§ **Article**:
I think that many fachs should not exist at all. It can be fun to classify singers in a "scientific" way, but I believe it can become detrimental in the long run. It seems singers must nowadays be classified in a very specific way, as if we are collecting Pokemon cards. Why not let singers be singers, extend their tessitura to its maximum extent with proper technique and then direct them to roles that better fit their temperament and their capacities. Instead of narrowing students into small vocal categories and thus limitating their repertoire to very specific works (absurdities like Verdi soprani or Baroque tenors), teach them musicality and how to listen to voices, more importantly their own. There is nothing more beautiful than a singer with proper technique who can sing nearly everything with ease and musical sensibility. I have been listening to Nicolaï Gedda recently. How pleasing it is to hear him sing with absolute beauty music from different repertoire. He is as convincing in "Dalla sua pace" as he is in "In fernem Land". On his Wikipedia page, he is described as being "unclassifiable". That's how I like my singers to be.


----------



## vivalagentenuova (Jun 11, 2019)

§ **Written instruction**:
Pick up the forum thread on classifying opera singers into fachs right after its final line.

(Dataset excerpt)

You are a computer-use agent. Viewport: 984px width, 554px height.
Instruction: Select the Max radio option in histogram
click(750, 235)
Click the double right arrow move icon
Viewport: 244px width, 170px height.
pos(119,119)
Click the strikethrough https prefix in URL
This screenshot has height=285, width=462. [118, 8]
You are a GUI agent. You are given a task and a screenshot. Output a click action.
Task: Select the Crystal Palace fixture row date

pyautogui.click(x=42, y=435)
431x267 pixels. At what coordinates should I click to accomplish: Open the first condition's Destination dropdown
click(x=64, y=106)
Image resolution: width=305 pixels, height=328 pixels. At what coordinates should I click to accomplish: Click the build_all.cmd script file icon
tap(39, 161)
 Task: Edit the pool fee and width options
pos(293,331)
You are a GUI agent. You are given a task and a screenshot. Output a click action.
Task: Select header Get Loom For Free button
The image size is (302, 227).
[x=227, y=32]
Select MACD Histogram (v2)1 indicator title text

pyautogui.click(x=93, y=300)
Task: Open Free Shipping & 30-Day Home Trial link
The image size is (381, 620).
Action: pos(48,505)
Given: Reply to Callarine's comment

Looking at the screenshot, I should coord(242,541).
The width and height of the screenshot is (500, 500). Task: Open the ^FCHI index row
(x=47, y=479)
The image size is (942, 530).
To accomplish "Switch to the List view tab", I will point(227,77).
---
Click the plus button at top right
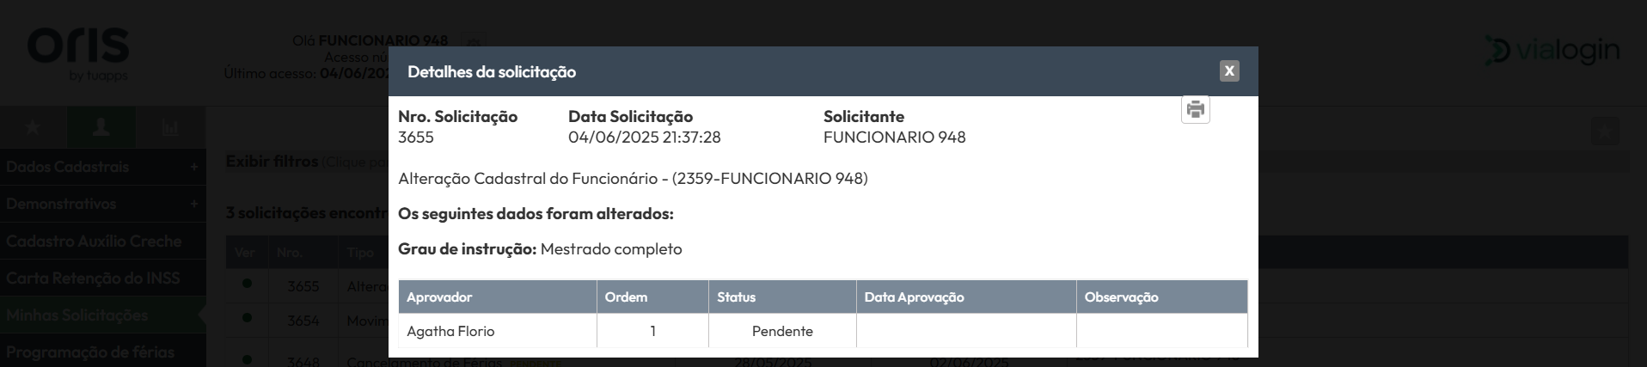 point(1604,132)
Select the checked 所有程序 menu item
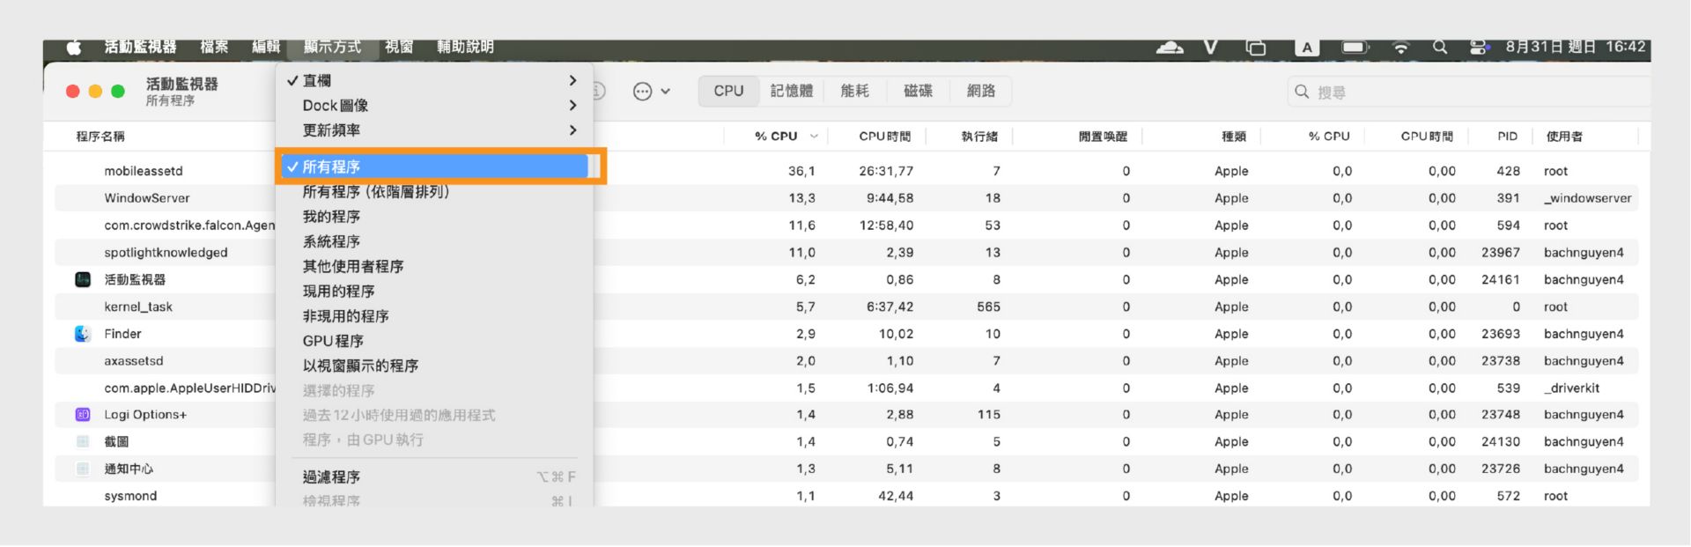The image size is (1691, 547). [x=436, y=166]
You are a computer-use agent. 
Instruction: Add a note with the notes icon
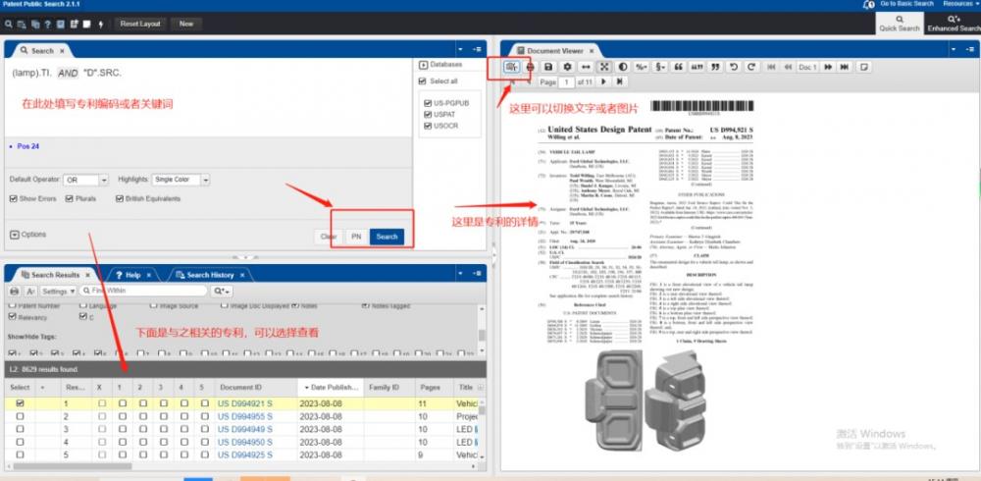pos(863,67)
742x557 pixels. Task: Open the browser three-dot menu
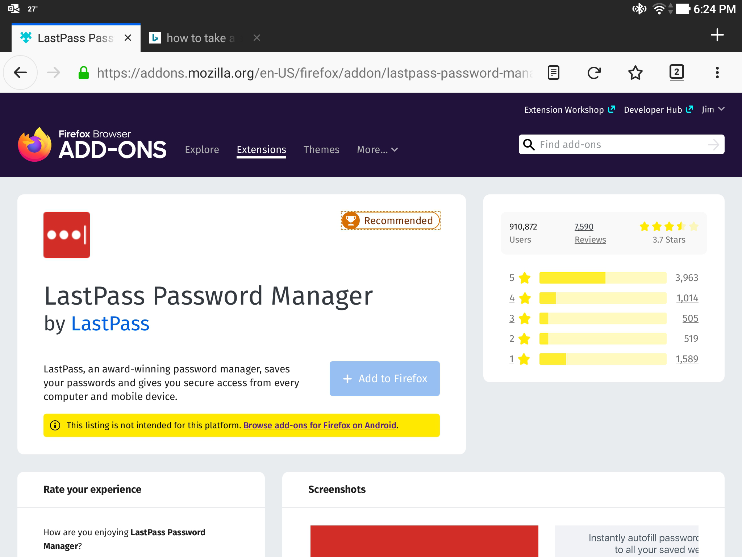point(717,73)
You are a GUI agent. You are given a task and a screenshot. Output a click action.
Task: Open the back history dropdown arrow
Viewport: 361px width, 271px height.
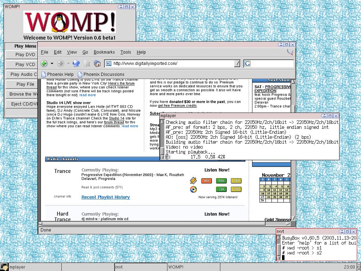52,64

§ **Response for this exercise**:
Parsifal98 said:


> I have been listening to Nicolai Gedda recently. How pleasing it is to hear him sing with absolute beauty music from different repertoire. He is as convincing in "Dalla sua pace" as he is in "In fernem Land". In is Wikipedia page, he is described as being "unclassifiable". That's how I like my singers to be.


I used to be a _huge_ Nicolai Gedda fan. He's one of the most widely recorded singers ever, and I listened to everything I could find. I've cooled on him a little bit since then, but I still do appreciate the versatility you mention, as well as his incredible facility with languages. He did many superb renditions of Scandanavian songs that I still enjoy, as well as some of his live recordings that capture his voice in a warmer way than the studio mics do.


----------



## Parsifal98 (Apr 29, 2020)

vivalagentenuova said:


> I used to be a _huge_ Nicolai Gedda fan. He's one of the most widely recorded singers ever, and I listened to everything I could find. I've cooled on him a little bit since then, but I still do appreciate the versatility you mention, as well as his incredible facility with languages. He did many superb renditions of Scandanavian songs that I still enjoy, as well as some of his live recordings that capture his voice in a warmer way than the studio mics do.


Indeed I have been comparing his live and studio recordings and while he sounds great in studio, he sounds much better in live settings.

Is there a reason why you have cooled on him?

And talking of flexibility, we should start a thread concerning flexible singers that do not easily fit in the current fach system. Two that pop into my mind are Christa Ludwig and Shirley Verrett.


----------



## Tsaraslondon (Nov 7, 2013)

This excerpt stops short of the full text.